Efficacy is defined as the performance of an intervention under ideal and controlled circumstances – the performance of the vaccines during the trials. Effectiveness on the other hand is the performance of the vaccine under real-world conditions – which most of the vaccines don’t have yet.
What are the possible side effects of vaccination?
After vaccination, it’s normal to feel pain, itchiness, redness, or swelling at the injection site which may last a few hours. Fever, the feeling of weakness or fatigue, dizziness, headache, nausea, or diarrhea are also common too. While these side effects are normal, you should consult a doctor if they become unmanageable or intolerable.
Who will get the vaccines first?
According to the DOH, the priority for the COVID-19 vaccination are our frontline health workers, senior citizens, indigent population, and uniformed personnel are the priority groups to be vaccinated.
They will be prioritized since they’re either highly exposed to the pandemic or possess a higher risk of being fatality if infected.
Can I purchase the vaccine from private clinics or pharmacies?
At the current state of the country and the availability of the vaccines, only the government is duly authorized to procure and administer vaccines. The FDA hasn’t issued an authorization for market distribution yet, thus COVID-19 vaccines are not yet allowed to be sold to the public.
Is the vaccine free?
As per the most recent announcement, the vaccine is only free to the priority groups such as the frontliners and senior citizens. However, the government is still in continuous negotiations with vaccine manufacturers to secure n adequate vaccine supply for all Filipinos, including those not in the priority groups. Until then, we’ll have to wait for further announcements.

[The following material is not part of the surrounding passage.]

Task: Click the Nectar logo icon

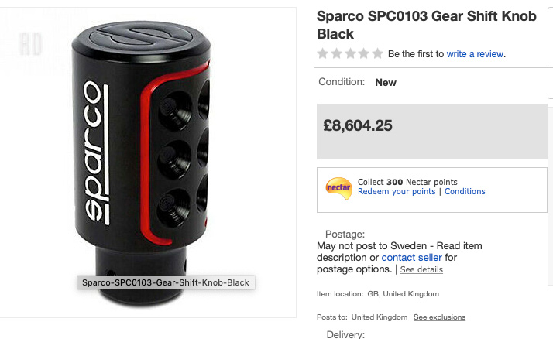Action: (x=338, y=187)
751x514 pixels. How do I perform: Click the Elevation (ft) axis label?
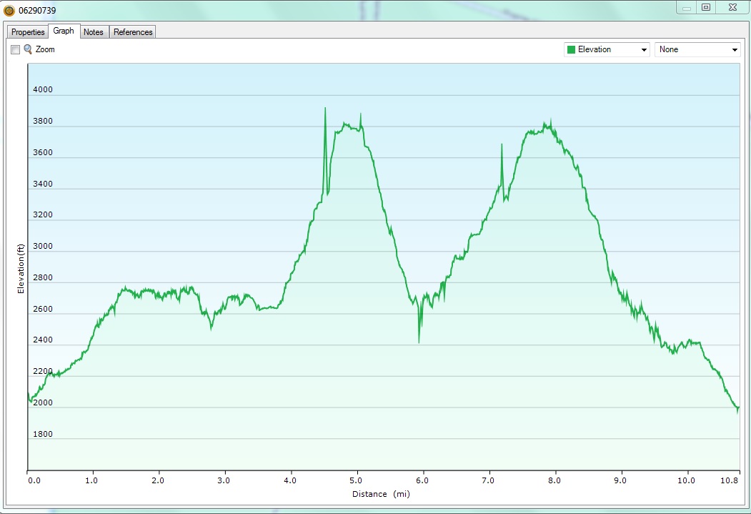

When will the COVID-19 vaccine be available?
The government is currently in the advanced stages of negotiations with various vaccine manufacturers. We expect the first vaccine supply to arrive in the first quarter of 2021.
Why should you take the vaccine even though its efficacy is not 100%?
While the vaccines have varying efficacy, they all prevent severe infection from COVID-19 by 99%. Not only will this drastically cut down the hospitalization and mortality rate of the vaccine, but it will also lessen the load on the healthcare system. At the end of the day, the vaccines will render the virus incapable of taking our lives and our healthcare system will not be overwhelmed with hospitalizations due to COVID-19 – and that’s a win! So, whenever the vaccine gets rolled out, take whatever you can, they’re all proven effective to save your life by 100%.